I wouldn't panic yet, Our neighbour's got a '87 Volvo 260 (I think), and thus far, the only light to have failed is the one in the clock...In my current car ('88 Renault 11TC), the only bulbs to have gone are those in the heater controls, and the rear foglight switch. If you wanted to eliminate thw worry factor, I'd suggest spending a bit extra on an LED conversion.


----------



## Evan (May 5, 2003)

I agree with the dealer, backing off the brightness a little will increase the life. Remember those 100-year night-lights that are just 2 bulbs in series? I think only halogen bulbs are harmed by running them too cool, but then my car has always-on halogen headlights that are just slightly dimmed if I havn't actually turned them "on".

Replacing dash lights can be a real pain. I had my last VW about 13 years and I think the dash light died at about the 8th year. When I went to replace it, all the plastic behind the dash had gone brittle, so the odometer cable snapped. In my current VW I keep the dash lights just a little short of full-on and hope they'll last as long as the car.

On the other hand, most people don't keep a car 8 years, so why worry?


----------



## EMPOWERTORCH (May 6, 2003)

I seem to recall that VW were using LED's in thier dashboards at one time, although I think the dial lights may still be filament bulbs, all tha annunciators were 5mm LED's. The mid Eighties Polos and Golfs all had LED's in the dash.


----------



## Willmore (May 7, 2003)

Evan is dead on WRT the 'dim only kills halogens'.

For normal incandescants, there are three main ways to die: inrish current, mechanical failure due to thermal cycling, and erosion of fillament due to high temp/time.

Inrush is when the lamp first turns on. A cold filament is several times more conductive than a hot one and the current through it for a given voltage (given a constant voltage supply which a car battery sure looks like from the standpoint of a little dash incandescant) is that many times higher, so it pops like a fuse on a bad ckt. Put a little brains into a dimmer/soft startup ckt and this goes away completely--as seen in high end cars for the last few decades.

Thermal cycling. Can't beat this one. Lamp gets hot, lamp gets cold, lamp gets hot, lamp gets cold... repeat a few thousand times and little bits of metal and glass get cracks in them and they break--or the metal dies like above.

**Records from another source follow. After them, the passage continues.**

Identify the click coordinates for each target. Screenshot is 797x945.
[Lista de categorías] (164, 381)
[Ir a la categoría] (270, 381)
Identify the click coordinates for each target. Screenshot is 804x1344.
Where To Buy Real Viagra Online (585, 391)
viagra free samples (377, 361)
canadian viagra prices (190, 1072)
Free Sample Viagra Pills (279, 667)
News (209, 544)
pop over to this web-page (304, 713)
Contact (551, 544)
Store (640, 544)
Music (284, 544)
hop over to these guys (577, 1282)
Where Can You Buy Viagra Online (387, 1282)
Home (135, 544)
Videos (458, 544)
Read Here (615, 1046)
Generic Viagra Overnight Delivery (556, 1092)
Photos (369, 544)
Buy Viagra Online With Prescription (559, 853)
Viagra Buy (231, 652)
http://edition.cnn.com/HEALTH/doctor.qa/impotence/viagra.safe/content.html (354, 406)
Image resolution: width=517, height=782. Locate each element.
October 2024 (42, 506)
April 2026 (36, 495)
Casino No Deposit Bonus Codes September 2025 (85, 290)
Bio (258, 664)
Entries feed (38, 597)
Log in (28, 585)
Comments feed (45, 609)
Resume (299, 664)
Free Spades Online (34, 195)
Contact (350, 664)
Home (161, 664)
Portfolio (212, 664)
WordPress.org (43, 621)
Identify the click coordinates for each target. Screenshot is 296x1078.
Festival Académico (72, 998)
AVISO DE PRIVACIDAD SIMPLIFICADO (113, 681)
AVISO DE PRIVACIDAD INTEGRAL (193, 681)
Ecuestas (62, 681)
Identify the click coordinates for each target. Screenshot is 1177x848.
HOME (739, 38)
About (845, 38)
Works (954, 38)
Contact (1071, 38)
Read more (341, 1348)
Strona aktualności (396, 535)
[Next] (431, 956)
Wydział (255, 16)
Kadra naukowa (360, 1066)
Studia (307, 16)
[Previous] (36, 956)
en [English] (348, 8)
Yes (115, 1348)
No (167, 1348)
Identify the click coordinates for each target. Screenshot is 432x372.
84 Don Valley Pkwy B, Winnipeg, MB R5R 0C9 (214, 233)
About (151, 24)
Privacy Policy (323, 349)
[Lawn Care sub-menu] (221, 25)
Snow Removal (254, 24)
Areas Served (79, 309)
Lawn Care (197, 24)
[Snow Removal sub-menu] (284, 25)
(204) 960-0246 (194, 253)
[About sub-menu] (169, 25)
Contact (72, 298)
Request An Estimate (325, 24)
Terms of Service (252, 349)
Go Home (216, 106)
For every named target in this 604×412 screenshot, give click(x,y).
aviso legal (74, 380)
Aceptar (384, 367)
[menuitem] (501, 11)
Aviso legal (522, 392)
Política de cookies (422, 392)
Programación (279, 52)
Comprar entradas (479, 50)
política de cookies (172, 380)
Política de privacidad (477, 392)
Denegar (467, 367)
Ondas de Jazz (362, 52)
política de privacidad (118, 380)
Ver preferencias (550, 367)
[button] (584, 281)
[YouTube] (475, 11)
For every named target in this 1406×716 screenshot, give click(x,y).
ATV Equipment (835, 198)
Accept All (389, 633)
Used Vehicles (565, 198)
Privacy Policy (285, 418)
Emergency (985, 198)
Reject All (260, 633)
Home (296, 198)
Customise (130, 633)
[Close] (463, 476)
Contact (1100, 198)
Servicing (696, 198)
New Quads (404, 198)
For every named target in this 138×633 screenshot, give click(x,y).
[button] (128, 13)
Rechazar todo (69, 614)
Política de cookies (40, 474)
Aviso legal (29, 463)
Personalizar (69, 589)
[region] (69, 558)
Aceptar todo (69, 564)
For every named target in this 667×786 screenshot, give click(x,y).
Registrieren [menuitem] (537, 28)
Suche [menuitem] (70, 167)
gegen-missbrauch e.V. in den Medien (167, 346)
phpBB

Erosion. This is the best case cause of death for a lamp. /ubbthreads/images/graemlins/smile.gif It's somewhat inevetable, but highly controlable. The life of a lamp varries with some high power of the voltage through it. Find exact info on Don's web site. Basically, electrical and thermal effects play off eachother as the bulb gets hotter and thing go bad very quickly as voltage goes up. So, set the dimmer to 80% or 90% and the bulb lasts for decades.

There is one other way that incandescents die that is common, but not really applicable here. It's due to vibration fatigueing the metal in the fillament. You don't tend to see that in cars, but you do see it in tanks, helecoptors, and air planes. They solve it by keeping the bulb on. They just go from 10% brightness (off) to 90% (on) and the difference in brightness is enough for people to detect as off and on. The fillament doesn't fatigue as it's *warm* all of the time and that's enough for the atoms to no do that fatigue thingey. Yes, one time where thermal effects are *good*. /ubbthreads/images/graemlins/smile.gif

Halogens are a completely different animal and I won't even get into them.

I've got LEDs for allmost all of the interior lights of my car--dash, radio, accessories. The only incandescents are in the vanity, the map light, and in the 'curtesy' lights. Those get so little use that I have no real worry that they'll die.

Oh, EmpowerT is a little off. VW was the first to use a blue LED as a high beam on indicator. I think that's the only LED 'first' they're associated with. A SiC blue LED looks a lot like an incandescent bulb with a blue filter and many people didn't realize that's not what VW was using. /ubbthreads/images/graemlins/smile.gif But, using LEDs for all dash lighting? No, they were late to the game on that--as far as European cars go. They're miles ahead of American cars, though. *hangs head in shame*


----------



## NightShift (May 9, 2003)

Ok, so then how long does electroluminescent cluster lighting last?


----------